Pihak SINI menegaskan transaksi ini tidak termasuk kategori transaksi material merujuk pada Peraturan Otoritas Jasa Keuangan (POJK) No. 17/POJK.04/2020 mengenai Transaksi Material dan Perubahan Kegiatan Usaha.

Di samping itu, Hendra Hasan Kustarjo sebagai pihak pembeli dipastikan bukan merupakan pihak yang terafiliasi dengan SINI.

Transaksi ini juga tidak dikategorikan sebagai transaksi benturan kepentingan sebagaimana diatur dalam POJK No. 42/POJK.04/2020 tentang Transaksi Afiliasi dan Transaksi Benturan Kepentingan.

Manajemen menegaskan bahwa pelepasan saham ini tidak membawa dampak negatif material terhadap kegiatan operasional, kondisi keuangan, hingga kelangsungan usaha SINI.

Mengenai rekam jejak, PT Singaraja Putra pertama kali berdiri pada 23 September 2005 dan mulai beroperasi pada 2006 di bidang penyediaan akomodasi.

Pada tahap awal, perseroan mengoperasikan penginapan Imperial Singaraja di kawasan Lippo Cikarang, Bekasi, dengan mengusung konsep hunian ekonomis.

Lini bisnis SINI selanjutnya mengepakkan sayap ke industri perkayuan. Pada 26 Desember 2018, perseroan mencaplok 54 persen saham IKN, perusahaan manufaktur pengolahan kayu untuk bahan bangunan.

IKN berpusat di Curug, Kabupaten Tangerang, serta ditopang fasilitas pabrik seluas kisaran 5 hektare. Masuknya IKN menjadikan sektor perkayuan sebagai pilar utama pendapatan SINI, bahkan menyumbang di atas 90 persen pendapatan konsolidasian sebelum resmi IPO.

Produk yang dihasilkan IKN berorientasi pasar ekspor, utamanya dikirim ke kawasan Eropa dan Amerika Serikat.

Kala itu, SINI masih memosisikan diri sebagai entitas penyedia jasa penginapan, sedangkan lini bisnis kayu bertindak sebagai penyumbang utama pendapatan lewat anak usaha.

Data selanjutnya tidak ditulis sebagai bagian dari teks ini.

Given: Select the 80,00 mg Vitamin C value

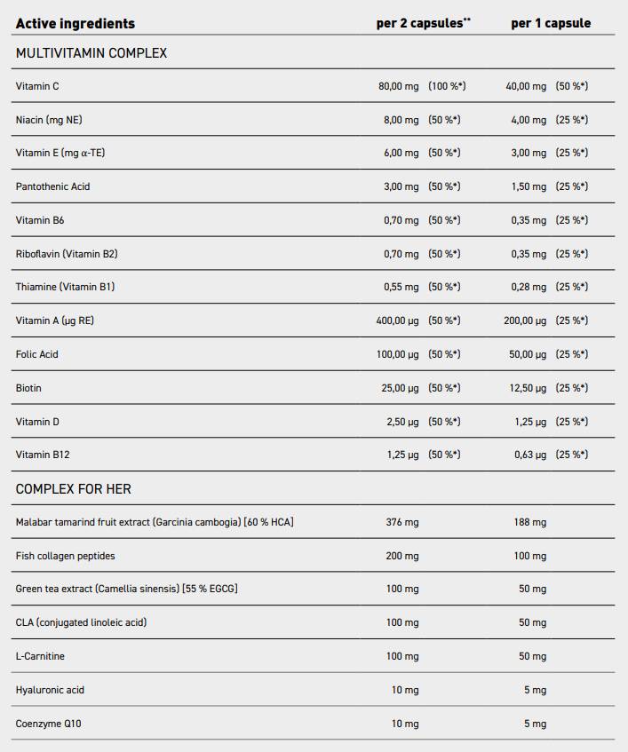Looking at the screenshot, I should (398, 86).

Usai melebarkan sayap ke sektor kayu, SINI mengubah statusnya dari perusahaan tertutup menjadi terbuka pada Agustus 2019, lalu resmi melantai di Bursa Efek Indonesia (BEI) pada 8 November 2019.

Melalui aksi penawaran umum perdana saham (IPO), SINI melepas 175 juta saham baru di harga Rp108 per saham dan meraup dana segar sekitar Rp18,9 miliar.

Secara total, ada 450 juta saham SINI yang tercatatkan di papan bursa. Aksi IPO perseroan mencatatkan kelebihan permintaan (oversubscribed) 3,03 kali dengan total pesanan menembus 531 juta saham.

SINI juga membagikan waran secara cuma-cuma dengan rasio satu waran untuk tiap dua saham hasil IPO, berpatokan harga pelaksanaan Rp115 per saham.